** Opening DATA TO USE block **

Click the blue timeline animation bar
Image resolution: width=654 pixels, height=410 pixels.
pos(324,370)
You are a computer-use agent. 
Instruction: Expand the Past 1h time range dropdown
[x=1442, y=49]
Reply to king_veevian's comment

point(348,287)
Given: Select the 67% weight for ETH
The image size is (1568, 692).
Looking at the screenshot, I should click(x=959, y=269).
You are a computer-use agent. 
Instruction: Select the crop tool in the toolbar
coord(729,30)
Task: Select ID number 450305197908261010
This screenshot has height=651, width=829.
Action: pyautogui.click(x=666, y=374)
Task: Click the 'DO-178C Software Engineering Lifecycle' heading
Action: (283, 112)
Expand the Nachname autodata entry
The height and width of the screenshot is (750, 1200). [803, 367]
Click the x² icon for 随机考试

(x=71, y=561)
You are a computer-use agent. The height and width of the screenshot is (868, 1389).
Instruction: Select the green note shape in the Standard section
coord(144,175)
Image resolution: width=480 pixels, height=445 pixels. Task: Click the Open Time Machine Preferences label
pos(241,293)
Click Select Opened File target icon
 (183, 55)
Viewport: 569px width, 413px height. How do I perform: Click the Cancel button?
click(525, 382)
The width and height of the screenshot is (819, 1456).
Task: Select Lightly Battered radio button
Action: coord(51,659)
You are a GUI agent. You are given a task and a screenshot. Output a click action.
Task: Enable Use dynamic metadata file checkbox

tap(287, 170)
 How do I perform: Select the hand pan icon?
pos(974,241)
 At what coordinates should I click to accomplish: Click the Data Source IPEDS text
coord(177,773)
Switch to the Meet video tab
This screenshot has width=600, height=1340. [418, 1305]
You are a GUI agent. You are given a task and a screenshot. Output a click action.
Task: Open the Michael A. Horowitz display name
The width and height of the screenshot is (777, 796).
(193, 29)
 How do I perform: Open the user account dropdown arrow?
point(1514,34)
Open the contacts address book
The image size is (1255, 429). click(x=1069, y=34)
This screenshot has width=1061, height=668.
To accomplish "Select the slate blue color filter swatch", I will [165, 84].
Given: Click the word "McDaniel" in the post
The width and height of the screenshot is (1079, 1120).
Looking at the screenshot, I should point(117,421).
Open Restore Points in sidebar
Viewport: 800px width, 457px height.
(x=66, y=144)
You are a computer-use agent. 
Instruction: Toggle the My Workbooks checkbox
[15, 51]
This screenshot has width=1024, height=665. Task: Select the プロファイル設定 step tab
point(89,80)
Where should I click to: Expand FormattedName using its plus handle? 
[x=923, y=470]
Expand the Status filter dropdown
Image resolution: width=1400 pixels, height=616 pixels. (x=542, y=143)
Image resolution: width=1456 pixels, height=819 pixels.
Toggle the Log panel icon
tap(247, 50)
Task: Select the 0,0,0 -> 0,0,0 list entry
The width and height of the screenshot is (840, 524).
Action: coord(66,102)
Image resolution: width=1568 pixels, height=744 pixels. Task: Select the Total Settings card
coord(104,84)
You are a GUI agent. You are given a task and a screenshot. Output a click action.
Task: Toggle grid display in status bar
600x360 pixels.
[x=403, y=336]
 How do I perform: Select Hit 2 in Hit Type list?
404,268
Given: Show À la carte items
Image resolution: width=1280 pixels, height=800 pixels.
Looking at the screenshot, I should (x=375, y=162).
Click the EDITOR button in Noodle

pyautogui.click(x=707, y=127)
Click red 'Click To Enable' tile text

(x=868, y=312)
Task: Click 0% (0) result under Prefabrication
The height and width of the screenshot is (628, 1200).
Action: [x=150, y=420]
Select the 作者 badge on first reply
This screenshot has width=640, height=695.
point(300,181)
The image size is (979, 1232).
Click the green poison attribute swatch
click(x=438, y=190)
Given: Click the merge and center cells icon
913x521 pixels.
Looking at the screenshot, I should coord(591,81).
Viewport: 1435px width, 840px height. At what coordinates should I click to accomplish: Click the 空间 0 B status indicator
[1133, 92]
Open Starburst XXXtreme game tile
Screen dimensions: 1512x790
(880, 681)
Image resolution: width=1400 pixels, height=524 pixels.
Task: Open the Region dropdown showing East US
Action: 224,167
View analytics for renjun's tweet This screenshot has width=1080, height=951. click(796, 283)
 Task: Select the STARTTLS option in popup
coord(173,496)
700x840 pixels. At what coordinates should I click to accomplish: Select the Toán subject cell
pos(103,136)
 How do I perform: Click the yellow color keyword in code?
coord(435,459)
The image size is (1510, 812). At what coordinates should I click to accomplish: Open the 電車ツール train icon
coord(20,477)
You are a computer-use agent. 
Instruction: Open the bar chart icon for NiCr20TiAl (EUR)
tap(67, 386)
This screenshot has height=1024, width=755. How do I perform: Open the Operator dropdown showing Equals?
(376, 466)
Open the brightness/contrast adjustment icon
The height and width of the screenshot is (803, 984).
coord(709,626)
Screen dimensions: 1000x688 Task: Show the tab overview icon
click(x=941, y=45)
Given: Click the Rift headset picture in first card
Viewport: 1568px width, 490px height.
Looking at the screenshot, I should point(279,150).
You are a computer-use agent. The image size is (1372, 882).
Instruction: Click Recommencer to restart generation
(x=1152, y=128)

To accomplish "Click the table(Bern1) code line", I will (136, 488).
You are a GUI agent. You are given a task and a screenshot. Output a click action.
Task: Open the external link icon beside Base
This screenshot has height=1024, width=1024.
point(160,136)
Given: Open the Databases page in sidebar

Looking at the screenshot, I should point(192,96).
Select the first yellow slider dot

** Closing DATA TO USE block **

## INSTRUCTIONS TO FOLLOW
All of the entries above must be quoted exactly.

## RESPONSE TO THIS EXERCISE
Click the blue timeline animation bar
Image resolution: width=654 pixels, height=410 pixels.
pos(324,370)
You are a computer-use agent. 
Instruction: Expand the Past 1h time range dropdown
[x=1442, y=49]
Reply to king_veevian's comment

point(348,287)
Given: Select the 67% weight for ETH
The image size is (1568, 692).
Looking at the screenshot, I should click(x=959, y=269).
You are a computer-use agent. 
Instruction: Select the crop tool in the toolbar
coord(729,30)
Task: Select ID number 450305197908261010
This screenshot has height=651, width=829.
Action: pyautogui.click(x=666, y=374)
Task: Click the 'DO-178C Software Engineering Lifecycle' heading
Action: (283, 112)
Expand the Nachname autodata entry
The height and width of the screenshot is (750, 1200). [803, 367]
Click the x² icon for 随机考试

(x=71, y=561)
You are a computer-use agent. The height and width of the screenshot is (868, 1389).
Instruction: Select the green note shape in the Standard section
coord(144,175)
Image resolution: width=480 pixels, height=445 pixels. Task: Click the Open Time Machine Preferences label
pos(241,293)
Click Select Opened File target icon
 (183, 55)
Viewport: 569px width, 413px height. How do I perform: Click the Cancel button?
click(525, 382)
The width and height of the screenshot is (819, 1456).
Task: Select Lightly Battered radio button
Action: coord(51,659)
You are a GUI agent. You are given a task and a screenshot. Output a click action.
Task: Enable Use dynamic metadata file checkbox

tap(287, 170)
 How do I perform: Select the hand pan icon?
pos(974,241)
 At what coordinates should I click to accomplish: Click the Data Source IPEDS text
coord(177,773)
Switch to the Meet video tab
This screenshot has width=600, height=1340. [418, 1305]
You are a GUI agent. You are given a task and a screenshot. Output a click action.
Task: Open the Michael A. Horowitz display name
The width and height of the screenshot is (777, 796).
(193, 29)
 How do I perform: Open the user account dropdown arrow?
point(1514,34)
Open the contacts address book
The image size is (1255, 429). click(x=1069, y=34)
This screenshot has width=1061, height=668.
To accomplish "Select the slate blue color filter swatch", I will [165, 84].
Given: Click the word "McDaniel" in the post
The width and height of the screenshot is (1079, 1120).
Looking at the screenshot, I should point(117,421).
Open Restore Points in sidebar
Viewport: 800px width, 457px height.
(x=66, y=144)
You are a computer-use agent. 
Instruction: Toggle the My Workbooks checkbox
[15, 51]
This screenshot has width=1024, height=665. Task: Select the プロファイル設定 step tab
point(89,80)
Where should I click to: Expand FormattedName using its plus handle? 
[x=923, y=470]
Expand the Status filter dropdown
Image resolution: width=1400 pixels, height=616 pixels. (x=542, y=143)
Image resolution: width=1456 pixels, height=819 pixels.
Toggle the Log panel icon
tap(247, 50)
Task: Select the 0,0,0 -> 0,0,0 list entry
The width and height of the screenshot is (840, 524).
Action: coord(66,102)
Image resolution: width=1568 pixels, height=744 pixels. Task: Select the Total Settings card
coord(104,84)
You are a GUI agent. You are given a task and a screenshot. Output a click action.
Task: Toggle grid display in status bar
600x360 pixels.
[x=403, y=336]
 How do I perform: Select Hit 2 in Hit Type list?
404,268
Given: Show À la carte items
Image resolution: width=1280 pixels, height=800 pixels.
Looking at the screenshot, I should (x=375, y=162).
Click the EDITOR button in Noodle

pyautogui.click(x=707, y=127)
Click red 'Click To Enable' tile text

(x=868, y=312)
Task: Click 0% (0) result under Prefabrication
The height and width of the screenshot is (628, 1200).
Action: [x=150, y=420]
Select the 作者 badge on first reply
This screenshot has width=640, height=695.
point(300,181)
The image size is (979, 1232).
Click the green poison attribute swatch
click(x=438, y=190)
Given: Click the merge and center cells icon
913x521 pixels.
Looking at the screenshot, I should coord(591,81).
Viewport: 1435px width, 840px height. At what coordinates should I click to accomplish: Click the 空间 0 B status indicator
[1133, 92]
Open Starburst XXXtreme game tile
Screen dimensions: 1512x790
(880, 681)
Image resolution: width=1400 pixels, height=524 pixels.
Task: Open the Region dropdown showing East US
Action: 224,167
View analytics for renjun's tweet This screenshot has width=1080, height=951. click(796, 283)
 Task: Select the STARTTLS option in popup
coord(173,496)
700x840 pixels. At what coordinates should I click to accomplish: Select the Toán subject cell
pos(103,136)
 How do I perform: Click the yellow color keyword in code?
coord(435,459)
The image size is (1510, 812). At what coordinates should I click to accomplish: Open the 電車ツール train icon
coord(20,477)
You are a computer-use agent. 
Instruction: Open the bar chart icon for NiCr20TiAl (EUR)
tap(67, 386)
This screenshot has height=1024, width=755. How do I perform: Open the Operator dropdown showing Equals?
(376, 466)
Open the brightness/contrast adjustment icon
The height and width of the screenshot is (803, 984).
coord(709,626)
Screen dimensions: 1000x688 Task: Show the tab overview icon
click(x=941, y=45)
Given: Click the Rift headset picture in first card
Viewport: 1568px width, 490px height.
Looking at the screenshot, I should point(279,150).
You are a computer-use agent. The image size is (1372, 882).
Instruction: Click Recommencer to restart generation
(x=1152, y=128)

To accomplish "Click the table(Bern1) code line", I will (136, 488).
You are a GUI agent. You are given a task and a screenshot. Output a click action.
Task: Open the external link icon beside Base
This screenshot has height=1024, width=1024.
point(160,136)
Given: Open the Databases page in sidebar

Looking at the screenshot, I should point(192,96).
Select the first yellow slider dot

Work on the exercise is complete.